__WHAT IS NEEDED__: Using the listing, copy each whole line that features "Pick".

__RECORD EXTRACTS__:
━━━━━━━━━━

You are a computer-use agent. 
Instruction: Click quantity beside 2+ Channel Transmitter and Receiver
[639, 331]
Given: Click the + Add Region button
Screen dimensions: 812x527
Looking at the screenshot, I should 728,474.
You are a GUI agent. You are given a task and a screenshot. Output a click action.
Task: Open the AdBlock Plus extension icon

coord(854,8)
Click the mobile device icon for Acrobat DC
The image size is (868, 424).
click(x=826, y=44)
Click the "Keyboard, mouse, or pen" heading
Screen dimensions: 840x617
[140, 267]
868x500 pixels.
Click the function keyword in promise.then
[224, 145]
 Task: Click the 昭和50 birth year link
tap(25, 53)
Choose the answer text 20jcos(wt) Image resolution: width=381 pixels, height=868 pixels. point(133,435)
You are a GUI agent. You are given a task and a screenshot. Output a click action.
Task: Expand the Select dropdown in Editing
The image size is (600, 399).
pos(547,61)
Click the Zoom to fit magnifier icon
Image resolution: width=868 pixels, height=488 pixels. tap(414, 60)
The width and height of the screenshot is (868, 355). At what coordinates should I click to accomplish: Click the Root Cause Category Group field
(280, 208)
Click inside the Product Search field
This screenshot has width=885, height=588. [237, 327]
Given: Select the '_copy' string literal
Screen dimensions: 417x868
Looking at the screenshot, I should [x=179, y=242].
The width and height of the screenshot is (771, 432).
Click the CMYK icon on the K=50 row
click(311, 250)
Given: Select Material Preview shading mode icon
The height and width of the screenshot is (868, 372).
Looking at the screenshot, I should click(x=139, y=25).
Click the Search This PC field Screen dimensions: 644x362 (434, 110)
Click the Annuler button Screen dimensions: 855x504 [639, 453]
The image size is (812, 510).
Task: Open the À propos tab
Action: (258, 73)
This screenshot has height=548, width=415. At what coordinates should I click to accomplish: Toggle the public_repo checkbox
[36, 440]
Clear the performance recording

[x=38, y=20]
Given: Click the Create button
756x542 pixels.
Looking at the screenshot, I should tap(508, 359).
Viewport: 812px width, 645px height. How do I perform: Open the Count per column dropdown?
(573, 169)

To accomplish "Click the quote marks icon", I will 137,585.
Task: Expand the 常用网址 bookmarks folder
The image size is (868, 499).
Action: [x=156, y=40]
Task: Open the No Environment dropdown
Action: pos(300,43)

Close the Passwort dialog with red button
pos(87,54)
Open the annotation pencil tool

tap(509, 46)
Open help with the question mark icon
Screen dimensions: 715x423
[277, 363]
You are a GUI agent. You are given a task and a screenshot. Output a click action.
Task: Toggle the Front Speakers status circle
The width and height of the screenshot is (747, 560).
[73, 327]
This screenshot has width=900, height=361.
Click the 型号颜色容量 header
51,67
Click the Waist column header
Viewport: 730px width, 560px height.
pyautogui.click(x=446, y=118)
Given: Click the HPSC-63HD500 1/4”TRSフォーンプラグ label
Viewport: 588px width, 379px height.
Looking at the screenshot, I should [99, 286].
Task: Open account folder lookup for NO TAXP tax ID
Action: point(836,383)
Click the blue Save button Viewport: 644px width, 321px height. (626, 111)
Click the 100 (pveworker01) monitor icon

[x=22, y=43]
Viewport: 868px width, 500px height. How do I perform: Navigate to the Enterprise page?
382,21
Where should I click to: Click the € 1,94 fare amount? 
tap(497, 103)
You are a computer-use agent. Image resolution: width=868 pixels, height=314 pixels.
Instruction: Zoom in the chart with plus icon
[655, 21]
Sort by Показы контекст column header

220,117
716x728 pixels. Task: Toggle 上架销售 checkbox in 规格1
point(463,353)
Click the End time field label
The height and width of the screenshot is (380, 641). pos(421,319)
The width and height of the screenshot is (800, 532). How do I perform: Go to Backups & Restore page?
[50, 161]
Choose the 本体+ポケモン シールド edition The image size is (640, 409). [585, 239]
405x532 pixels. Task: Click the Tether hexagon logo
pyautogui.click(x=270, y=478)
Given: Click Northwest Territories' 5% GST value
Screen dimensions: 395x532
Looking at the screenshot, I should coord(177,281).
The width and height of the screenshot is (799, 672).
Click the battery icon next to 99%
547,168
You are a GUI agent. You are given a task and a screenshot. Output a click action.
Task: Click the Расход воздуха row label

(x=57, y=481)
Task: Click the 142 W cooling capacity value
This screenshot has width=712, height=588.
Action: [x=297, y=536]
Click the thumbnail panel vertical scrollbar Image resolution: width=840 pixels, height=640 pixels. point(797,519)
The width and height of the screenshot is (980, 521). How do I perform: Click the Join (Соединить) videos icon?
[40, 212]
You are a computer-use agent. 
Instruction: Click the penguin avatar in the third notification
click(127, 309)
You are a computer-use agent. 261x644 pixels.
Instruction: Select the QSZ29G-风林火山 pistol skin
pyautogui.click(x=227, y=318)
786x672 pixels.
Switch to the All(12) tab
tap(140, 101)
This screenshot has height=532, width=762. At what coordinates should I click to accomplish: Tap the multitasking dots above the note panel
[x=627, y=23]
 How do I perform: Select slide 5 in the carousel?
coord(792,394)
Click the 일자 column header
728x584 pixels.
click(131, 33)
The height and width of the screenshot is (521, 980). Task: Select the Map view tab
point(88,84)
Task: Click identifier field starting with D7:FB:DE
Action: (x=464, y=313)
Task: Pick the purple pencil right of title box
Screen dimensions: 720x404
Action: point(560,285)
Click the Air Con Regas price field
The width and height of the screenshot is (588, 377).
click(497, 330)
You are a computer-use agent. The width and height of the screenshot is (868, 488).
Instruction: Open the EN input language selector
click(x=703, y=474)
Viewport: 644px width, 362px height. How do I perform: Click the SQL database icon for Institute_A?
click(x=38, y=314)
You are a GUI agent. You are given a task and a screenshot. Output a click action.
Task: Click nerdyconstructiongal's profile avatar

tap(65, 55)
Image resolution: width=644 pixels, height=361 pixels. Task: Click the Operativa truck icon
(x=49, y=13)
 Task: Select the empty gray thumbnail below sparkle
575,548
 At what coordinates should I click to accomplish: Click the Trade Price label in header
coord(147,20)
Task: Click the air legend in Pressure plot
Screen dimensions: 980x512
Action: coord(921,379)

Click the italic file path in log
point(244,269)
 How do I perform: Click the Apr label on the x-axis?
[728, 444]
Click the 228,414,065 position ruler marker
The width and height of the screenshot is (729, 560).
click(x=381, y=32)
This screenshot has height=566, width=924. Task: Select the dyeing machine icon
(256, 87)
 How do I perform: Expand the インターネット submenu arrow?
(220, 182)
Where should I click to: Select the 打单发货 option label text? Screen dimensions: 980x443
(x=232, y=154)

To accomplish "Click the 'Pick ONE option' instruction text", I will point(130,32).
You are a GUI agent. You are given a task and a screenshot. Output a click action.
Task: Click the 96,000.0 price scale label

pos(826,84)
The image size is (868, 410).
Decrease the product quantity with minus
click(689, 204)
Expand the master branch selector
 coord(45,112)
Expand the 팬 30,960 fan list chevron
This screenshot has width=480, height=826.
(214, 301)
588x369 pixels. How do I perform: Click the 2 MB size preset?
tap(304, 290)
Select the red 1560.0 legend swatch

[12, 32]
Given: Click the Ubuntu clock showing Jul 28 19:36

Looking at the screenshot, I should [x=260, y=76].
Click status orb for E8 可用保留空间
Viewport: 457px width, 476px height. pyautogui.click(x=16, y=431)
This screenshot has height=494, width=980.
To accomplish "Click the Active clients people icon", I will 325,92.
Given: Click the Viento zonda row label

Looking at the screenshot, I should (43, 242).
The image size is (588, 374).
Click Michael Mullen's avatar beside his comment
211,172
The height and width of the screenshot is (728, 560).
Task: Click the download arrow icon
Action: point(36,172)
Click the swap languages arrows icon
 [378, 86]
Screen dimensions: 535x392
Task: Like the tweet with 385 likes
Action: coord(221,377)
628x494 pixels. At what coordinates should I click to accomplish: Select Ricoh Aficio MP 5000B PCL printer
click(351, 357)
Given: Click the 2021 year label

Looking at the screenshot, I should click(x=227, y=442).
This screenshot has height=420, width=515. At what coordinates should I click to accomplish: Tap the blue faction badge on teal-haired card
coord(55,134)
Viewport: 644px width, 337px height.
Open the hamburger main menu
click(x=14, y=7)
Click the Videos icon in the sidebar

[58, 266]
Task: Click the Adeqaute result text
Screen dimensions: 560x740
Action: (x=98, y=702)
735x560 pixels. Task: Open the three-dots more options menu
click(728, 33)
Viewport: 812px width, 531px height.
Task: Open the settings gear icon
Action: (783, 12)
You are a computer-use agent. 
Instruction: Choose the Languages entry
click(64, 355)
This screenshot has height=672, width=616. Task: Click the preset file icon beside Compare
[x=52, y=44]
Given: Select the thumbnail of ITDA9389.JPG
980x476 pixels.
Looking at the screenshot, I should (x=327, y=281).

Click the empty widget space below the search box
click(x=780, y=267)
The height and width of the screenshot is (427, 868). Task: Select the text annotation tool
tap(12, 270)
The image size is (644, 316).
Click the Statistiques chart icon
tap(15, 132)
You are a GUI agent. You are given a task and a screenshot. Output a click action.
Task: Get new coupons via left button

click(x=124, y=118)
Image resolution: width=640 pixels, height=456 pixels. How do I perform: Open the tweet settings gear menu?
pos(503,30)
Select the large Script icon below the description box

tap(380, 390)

━━━━━━━━━━

__REPLY__:
Task: Pick the purple pencil right of title box
To accomplish "Click the 'Pick ONE option' instruction text", I will point(130,32).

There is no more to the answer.